WHAT IS EXPECTED >> Nothing but the lines from the one containing "Task: Click the Are" through the one containing "Image resolution: width=1240", both included, should be given again, each exactly as written below.

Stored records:
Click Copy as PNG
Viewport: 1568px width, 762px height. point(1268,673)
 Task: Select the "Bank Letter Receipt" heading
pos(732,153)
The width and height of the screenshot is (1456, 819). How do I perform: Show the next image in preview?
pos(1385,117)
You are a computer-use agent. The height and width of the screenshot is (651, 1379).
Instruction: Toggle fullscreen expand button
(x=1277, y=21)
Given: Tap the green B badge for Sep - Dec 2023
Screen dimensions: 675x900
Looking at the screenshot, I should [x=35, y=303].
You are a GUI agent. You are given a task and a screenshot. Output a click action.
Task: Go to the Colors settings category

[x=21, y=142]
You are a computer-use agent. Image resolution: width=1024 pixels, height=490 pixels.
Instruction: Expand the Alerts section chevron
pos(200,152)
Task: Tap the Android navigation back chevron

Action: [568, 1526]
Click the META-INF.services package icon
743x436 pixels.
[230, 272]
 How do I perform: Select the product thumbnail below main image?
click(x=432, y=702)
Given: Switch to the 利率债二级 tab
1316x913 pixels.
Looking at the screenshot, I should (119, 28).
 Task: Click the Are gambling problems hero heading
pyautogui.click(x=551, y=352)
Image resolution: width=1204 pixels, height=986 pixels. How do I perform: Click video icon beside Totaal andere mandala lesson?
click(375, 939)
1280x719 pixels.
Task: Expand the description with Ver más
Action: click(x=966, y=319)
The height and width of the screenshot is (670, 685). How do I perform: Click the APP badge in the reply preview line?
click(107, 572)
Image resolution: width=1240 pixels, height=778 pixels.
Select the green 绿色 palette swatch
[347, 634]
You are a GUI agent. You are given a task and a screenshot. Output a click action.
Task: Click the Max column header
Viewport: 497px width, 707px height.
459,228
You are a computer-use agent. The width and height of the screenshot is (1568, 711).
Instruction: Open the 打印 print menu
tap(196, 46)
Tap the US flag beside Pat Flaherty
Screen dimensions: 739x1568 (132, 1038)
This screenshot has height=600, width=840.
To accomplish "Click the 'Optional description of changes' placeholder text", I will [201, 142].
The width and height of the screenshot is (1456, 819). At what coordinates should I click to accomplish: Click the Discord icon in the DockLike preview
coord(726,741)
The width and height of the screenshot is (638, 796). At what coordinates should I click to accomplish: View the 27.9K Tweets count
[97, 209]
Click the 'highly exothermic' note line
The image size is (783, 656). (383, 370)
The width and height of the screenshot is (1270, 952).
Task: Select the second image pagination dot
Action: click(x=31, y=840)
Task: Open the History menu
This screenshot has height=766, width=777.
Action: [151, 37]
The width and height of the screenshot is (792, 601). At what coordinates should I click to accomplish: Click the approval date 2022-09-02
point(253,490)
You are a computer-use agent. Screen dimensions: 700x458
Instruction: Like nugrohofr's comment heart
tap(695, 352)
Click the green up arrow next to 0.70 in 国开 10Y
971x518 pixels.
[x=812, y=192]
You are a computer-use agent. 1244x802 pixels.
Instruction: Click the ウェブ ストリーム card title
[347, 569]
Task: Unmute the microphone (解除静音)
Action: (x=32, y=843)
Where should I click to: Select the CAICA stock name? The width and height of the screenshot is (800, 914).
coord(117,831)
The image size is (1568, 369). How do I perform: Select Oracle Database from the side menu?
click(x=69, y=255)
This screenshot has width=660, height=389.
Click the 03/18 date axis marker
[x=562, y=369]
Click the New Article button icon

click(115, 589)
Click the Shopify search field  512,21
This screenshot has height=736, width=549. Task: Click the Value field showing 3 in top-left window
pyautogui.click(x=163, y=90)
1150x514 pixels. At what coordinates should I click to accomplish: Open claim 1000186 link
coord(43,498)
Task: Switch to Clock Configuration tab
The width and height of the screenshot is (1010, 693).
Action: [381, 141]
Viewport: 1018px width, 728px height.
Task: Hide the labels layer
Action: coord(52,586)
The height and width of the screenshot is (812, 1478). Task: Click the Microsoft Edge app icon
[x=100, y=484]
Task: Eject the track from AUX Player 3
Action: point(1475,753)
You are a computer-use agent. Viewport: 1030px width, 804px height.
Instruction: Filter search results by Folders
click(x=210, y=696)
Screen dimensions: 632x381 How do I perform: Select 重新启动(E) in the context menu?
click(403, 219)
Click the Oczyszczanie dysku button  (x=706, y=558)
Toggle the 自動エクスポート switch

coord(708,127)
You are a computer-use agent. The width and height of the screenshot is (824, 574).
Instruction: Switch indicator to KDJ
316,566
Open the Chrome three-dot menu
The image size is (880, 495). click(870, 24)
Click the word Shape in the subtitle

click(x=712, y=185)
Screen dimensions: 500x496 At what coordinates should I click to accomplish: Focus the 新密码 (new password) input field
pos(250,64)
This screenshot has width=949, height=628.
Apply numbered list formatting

EXPECTED ANSWER >>
 Task: Click the Are gambling problems hero heading
pyautogui.click(x=551, y=352)
Image resolution: width=1204 pixels, height=986 pixels. How do I perform: Click video icon beside Totaal andere mandala lesson?
click(375, 939)
1280x719 pixels.
Task: Expand the description with Ver más
Action: click(x=966, y=319)
The height and width of the screenshot is (670, 685). How do I perform: Click the APP badge in the reply preview line?
click(107, 572)
Image resolution: width=1240 pixels, height=778 pixels.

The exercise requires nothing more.